Shanahan has been talking up the Space Force all week, making a trip to Colorado on Monday and Tuesday to participate in a high-profile symposium on the future of warfare in outer space.

On Wednesday, in a brief chat with Pentagon reporters, Shanahan steered many questions to the Space Force and previewed the importance of today’s committee hearing.

In the fiscal year 2020 budget request, the Pentagon seeks $72.4 million to stand up the Space Force headquarters and then $2 billion over five years to fund the Space Force. It also seeks $150 million for the Space Development Agency and $83.8 million for U.S. Space Command — $76 million of which would be transferred from existing accounts.

The Space Command, which unlike a new Space Force does not need congressional approval, will be the military’s 11th unified combatant command.

“Both China and Russia have weaponized space with the intent to hold American capabilities at risk,” Shanahan told committee members. “Every member of this committee has access to the classified threat picture, but the bottom line is: The next major conflict may be won or lost in space.”

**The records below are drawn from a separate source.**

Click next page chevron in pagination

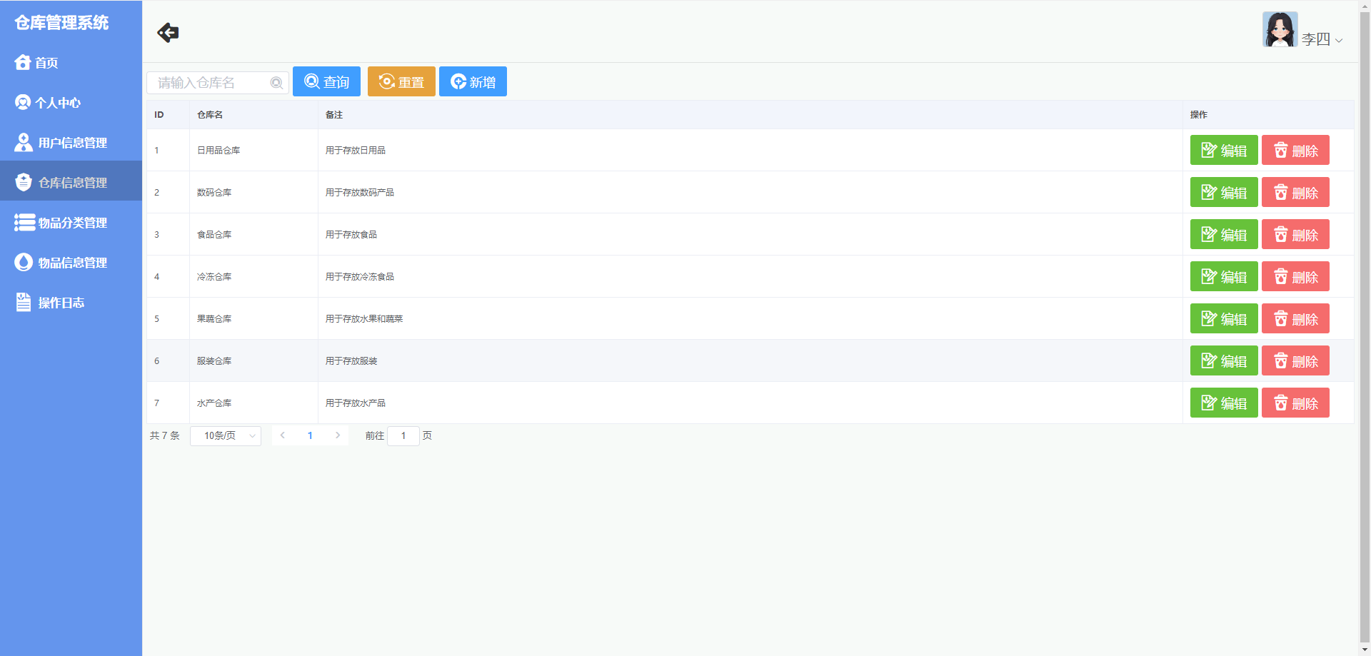(337, 435)
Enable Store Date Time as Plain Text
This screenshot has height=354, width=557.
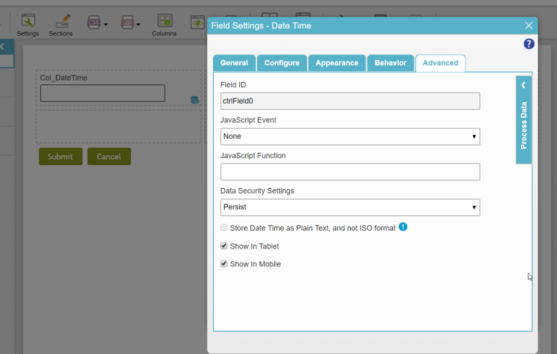[224, 227]
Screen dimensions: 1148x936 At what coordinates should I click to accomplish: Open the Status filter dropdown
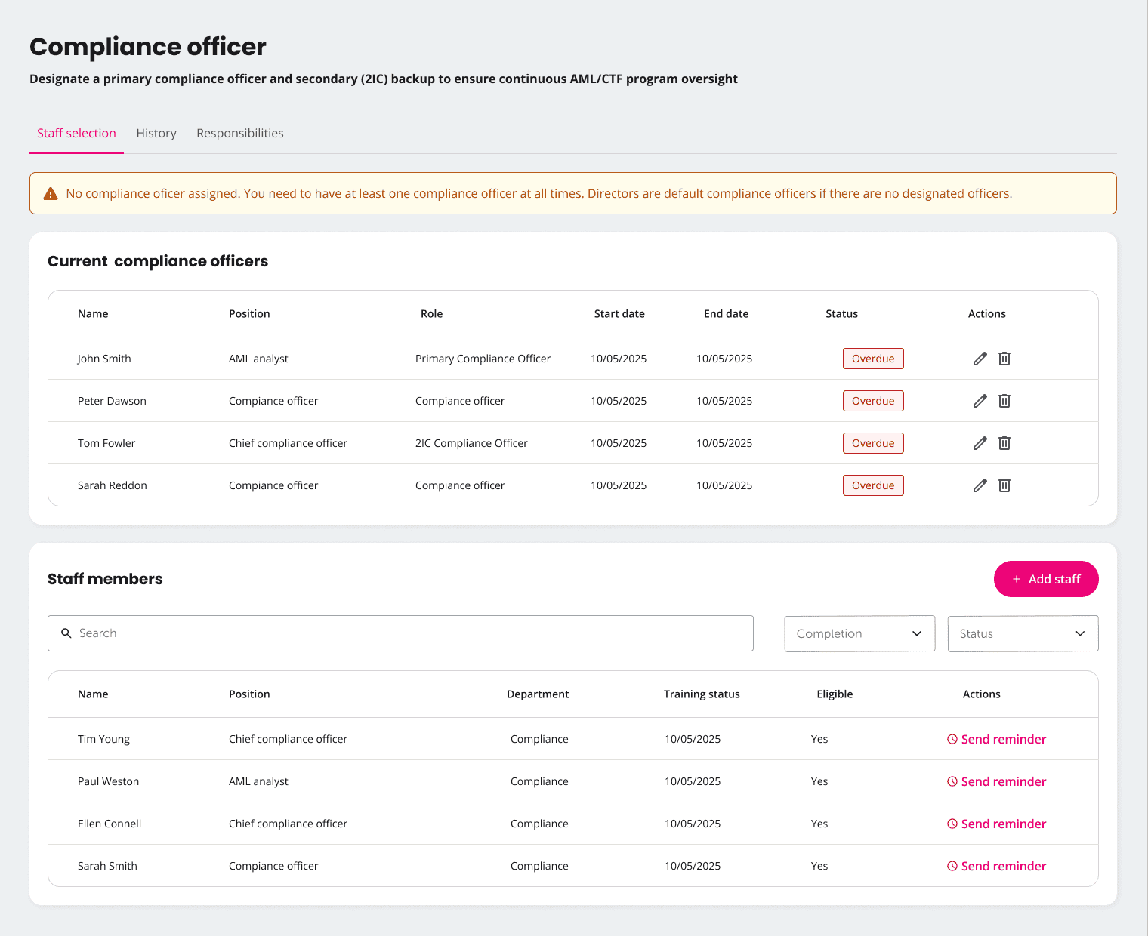pyautogui.click(x=1023, y=633)
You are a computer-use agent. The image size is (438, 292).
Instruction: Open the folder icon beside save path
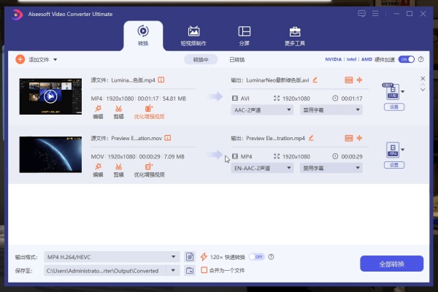(x=190, y=270)
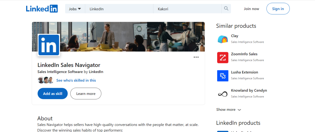315x132 pixels.
Task: Click the search field containing LinkedIn
Action: tap(119, 9)
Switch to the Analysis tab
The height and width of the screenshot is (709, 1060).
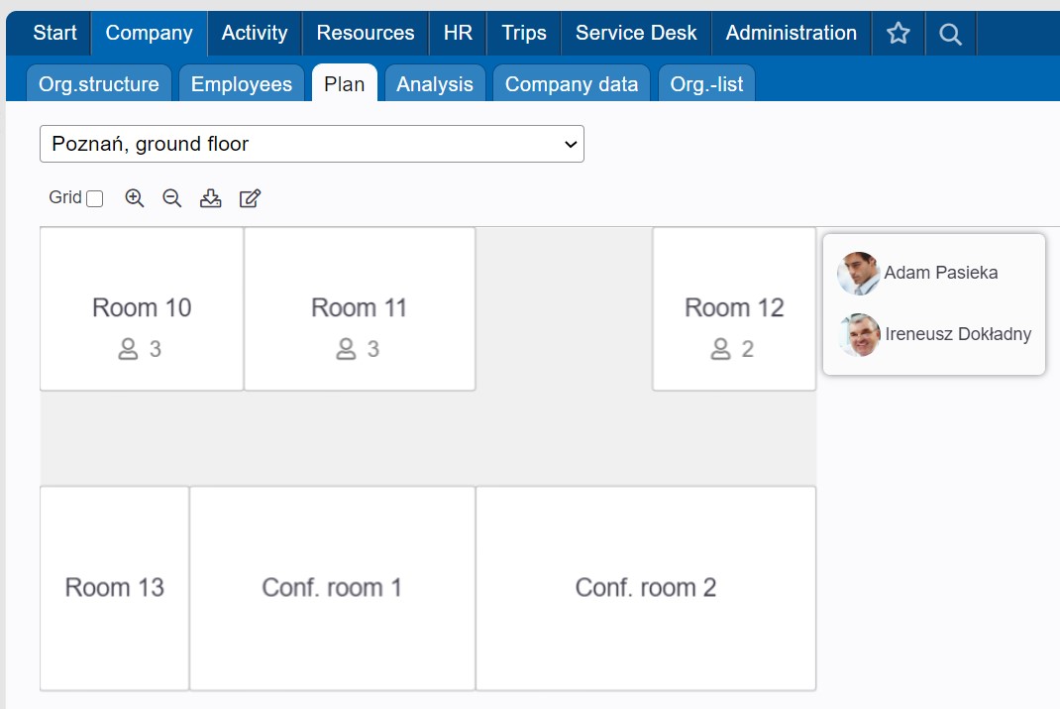[435, 84]
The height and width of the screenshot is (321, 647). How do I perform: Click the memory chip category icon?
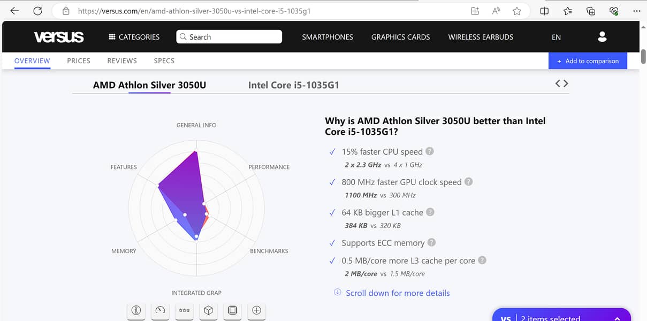pos(232,310)
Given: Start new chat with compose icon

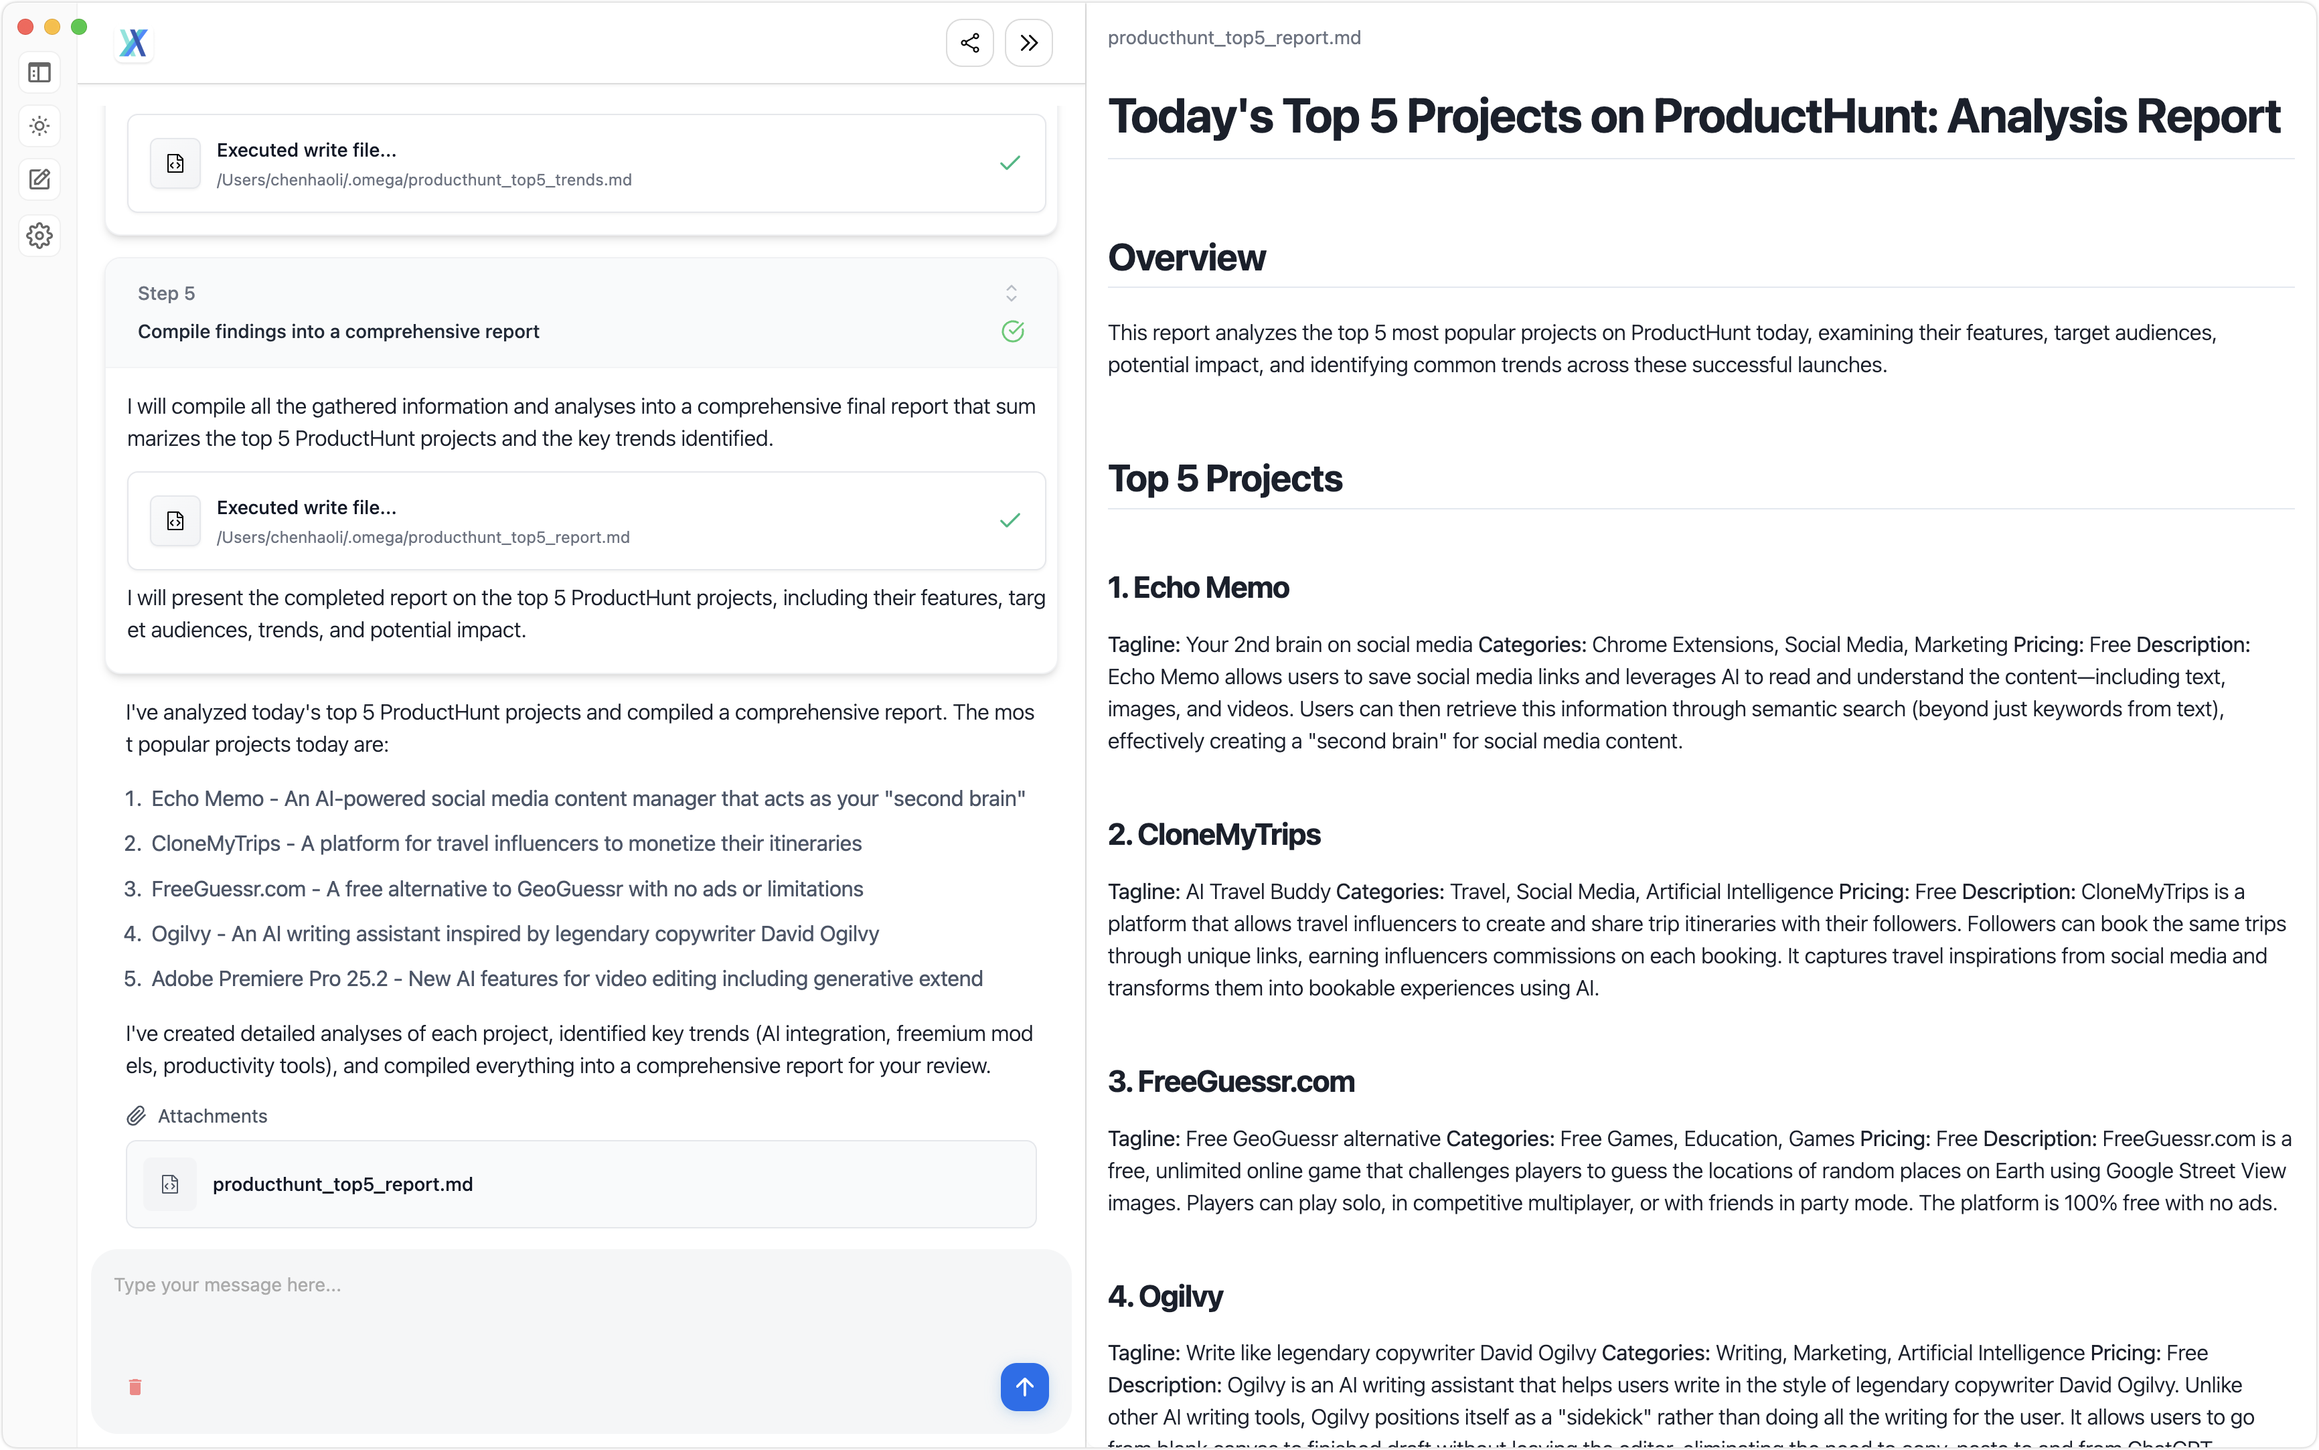Looking at the screenshot, I should coord(39,179).
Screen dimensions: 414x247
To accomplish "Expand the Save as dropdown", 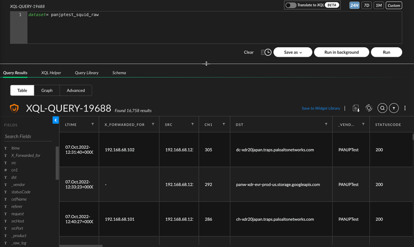I will pyautogui.click(x=293, y=52).
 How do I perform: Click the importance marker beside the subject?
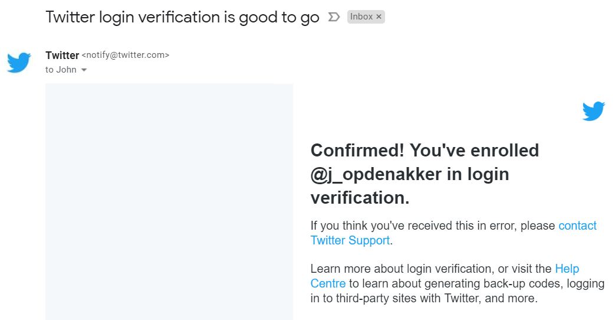coord(333,17)
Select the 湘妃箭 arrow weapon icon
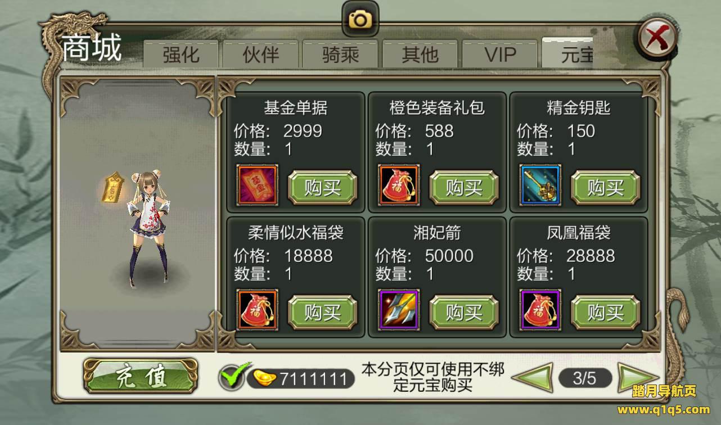Image resolution: width=721 pixels, height=425 pixels. (x=399, y=309)
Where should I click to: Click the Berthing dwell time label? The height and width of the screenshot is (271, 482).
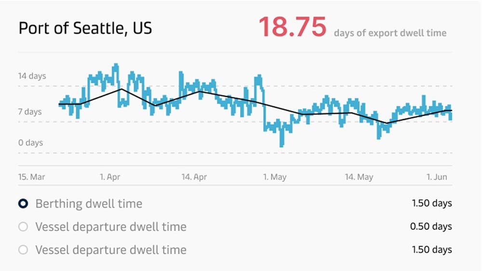point(89,203)
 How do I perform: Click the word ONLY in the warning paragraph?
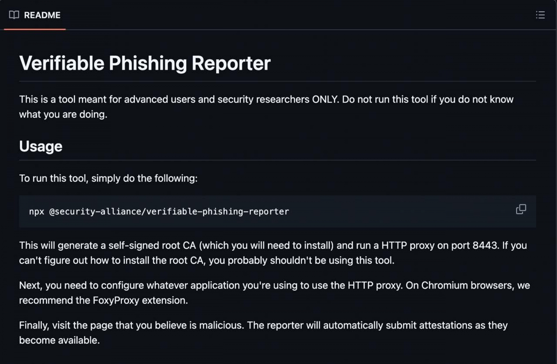(325, 99)
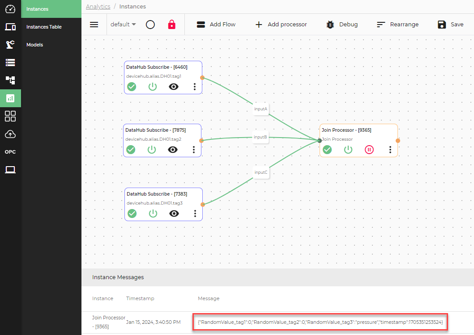Select the robot arm sidebar icon
The image size is (474, 335).
click(x=10, y=45)
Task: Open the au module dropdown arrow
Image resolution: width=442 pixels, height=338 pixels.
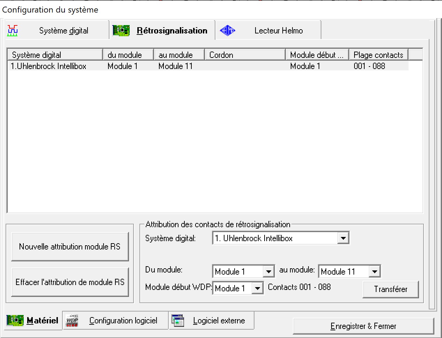Action: (374, 271)
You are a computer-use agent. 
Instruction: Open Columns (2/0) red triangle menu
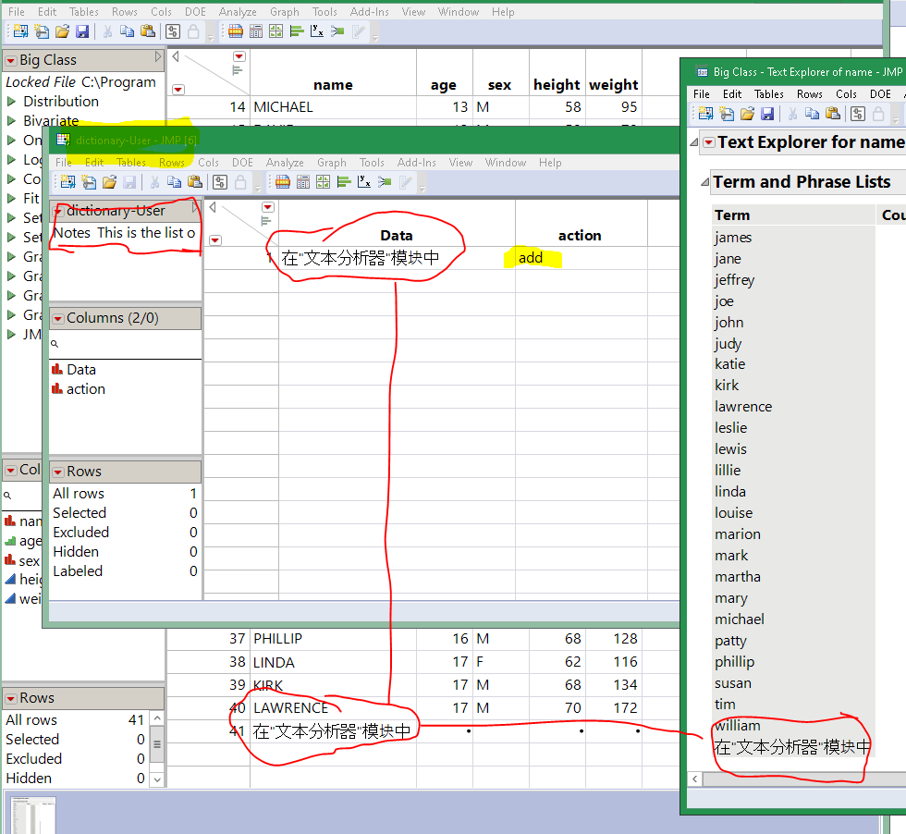click(57, 318)

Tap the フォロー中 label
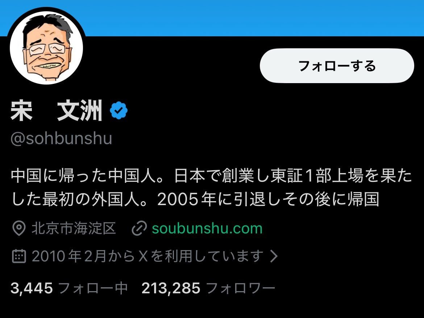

He was joined at the hearing by Gen. James Dunford, chair of the Joint Chiefs of Staff, and Air Force Secretary Heather Wilson. Wilson, who is leaving her post at the end of May to become  president of University of Texas at El Paso, was a strong opponent of a new Space Force branch of service — a fact noted by some committee members.

However, Wilson passed on giving a direct response when asked if her now recommendation of a Space Force would have materialized had President Donald Trump not demanded its creation.

“I don’t think it’s broken,” Sen. Angus King (I-Maine) said. “You’re doing a good job. Why are we going to ‘fix’ it?”